Yes. And even Cloudflare, when I was there, even though it was a 1-year tenure, I still believed in organic growth, and we expanded product lines there. That is 100% true here. The TAM is large. We already have the right elements between core database, vector, search and others that the team introduced a couple of years ago, which is still growing, but small percent of our customers use it. And then now with Voyage acquisition, which was a very people acquisition, a fantastic team and great IP that they have built on embedding. Those in itself have all the makings of the data platform that I want.
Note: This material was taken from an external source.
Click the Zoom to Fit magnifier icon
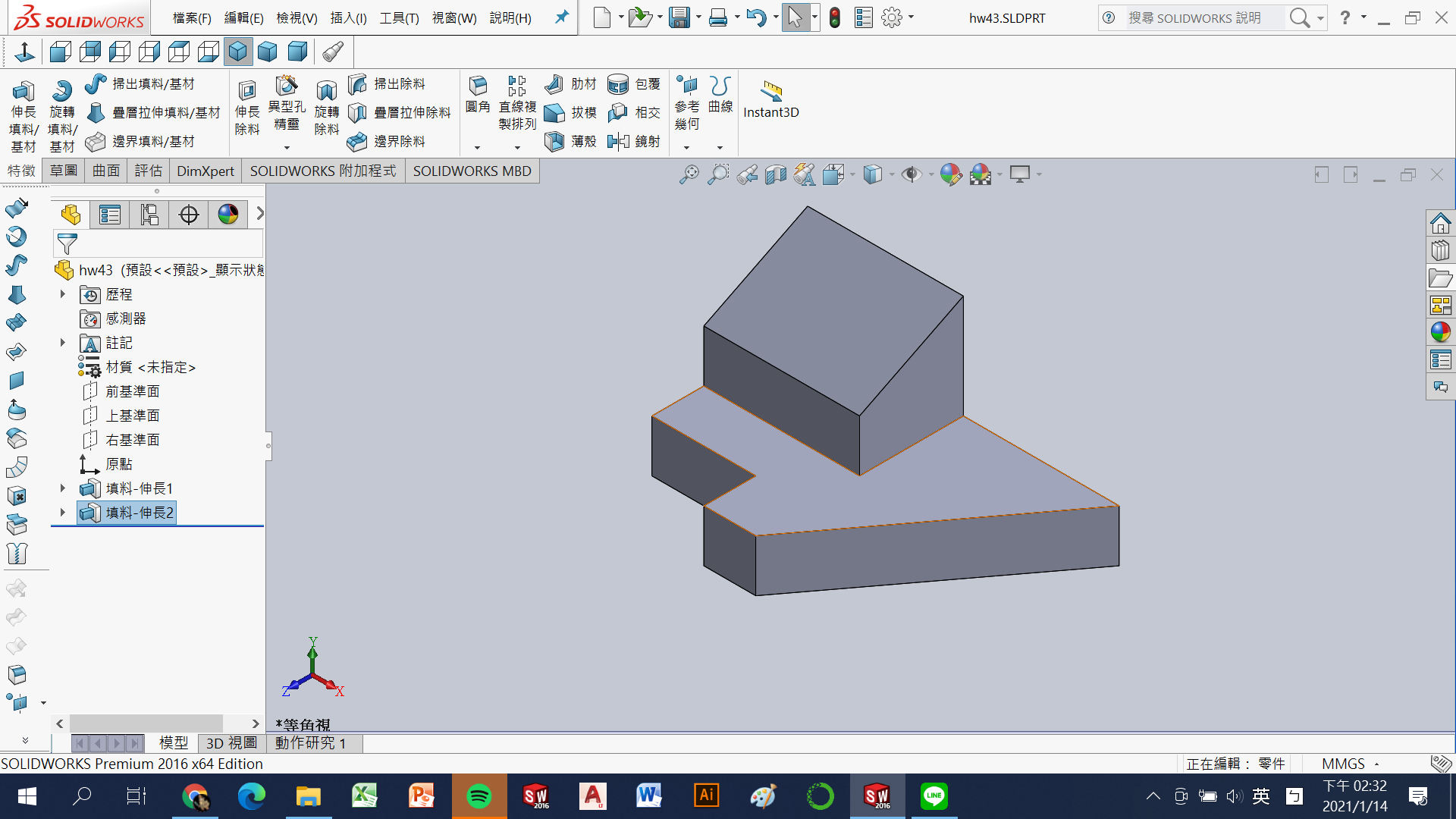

And I'm a big believer in organic growth, and that's also why I joined MongoDB because there is a huge runway. Will we acquire -- yes, we'll acquire some teams or some small tech like we did at ServiceNow, but never like do something massive or whatever, that's not the plan right now.

Raimo Lenschow

Analysts
#33

Yes, yes, yes. And then last 50 seconds, like your first 100 days, is that like just traveling the world?

Chirantan Desai

Executives
#34

Raimo, one of the things I think you know about me that I am very customer-focused. So one, just deepening the relationship with our customers, the large or medium, including the AI natives right here in the city. That is focus number one, that I've already started doing that. Number two, as I listen to these customers, is the product really headed in the right direction? And is our innovation velocity high, it's the second. And third, we have all the elements, but how do we truly create a data platform, the generational data platform? I meant it when I put this in the remarks last week rather than us being part of just a database company, truly a data platform company. Those are the 3 things that are my 150% focus on it.

Raimo Lenschow

Analysts
#35

Yes. Perfect. And it's -- our time is up, but it's a great closing statement as well. Thank you. Really enjoyed our conversation. Thank you.

Chirantan Desai

Executives
#36

Thank you. Appreciate it. Thank you.